* Information provided:
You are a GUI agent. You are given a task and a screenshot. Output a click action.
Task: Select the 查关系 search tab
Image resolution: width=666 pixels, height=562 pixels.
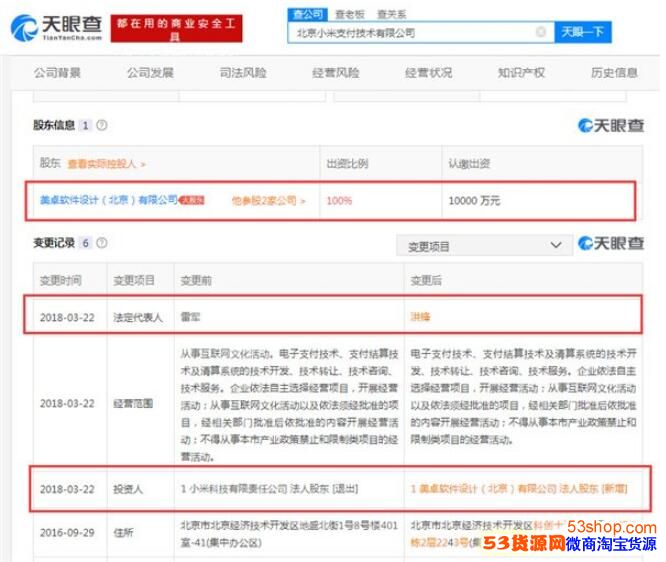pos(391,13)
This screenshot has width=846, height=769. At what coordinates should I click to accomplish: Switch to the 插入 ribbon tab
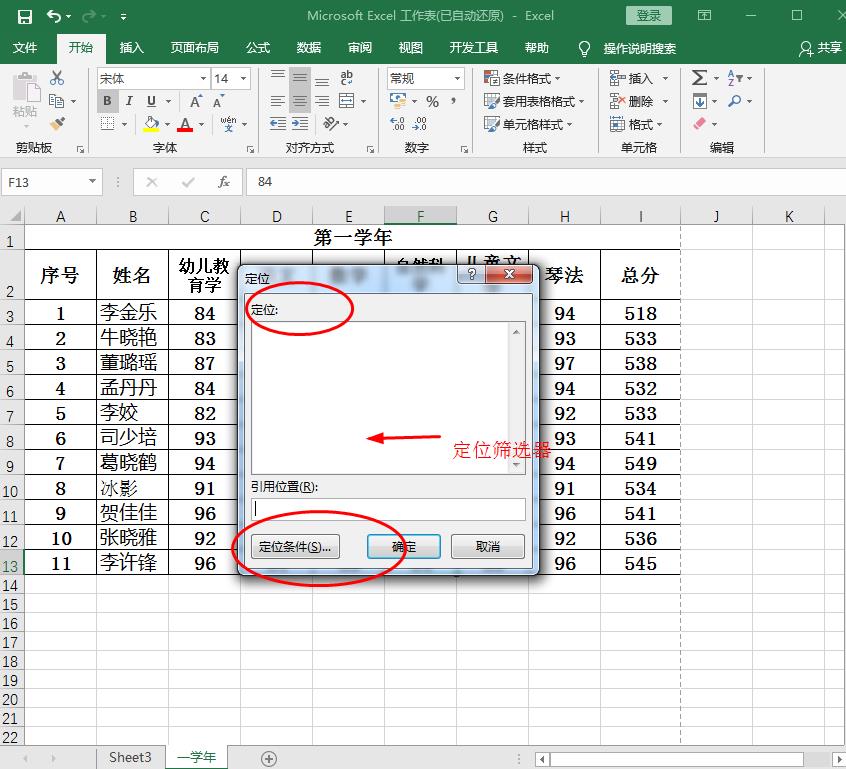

* What to produce:
Give only the number of lines in the data that include the string "click".

* Answer below:
2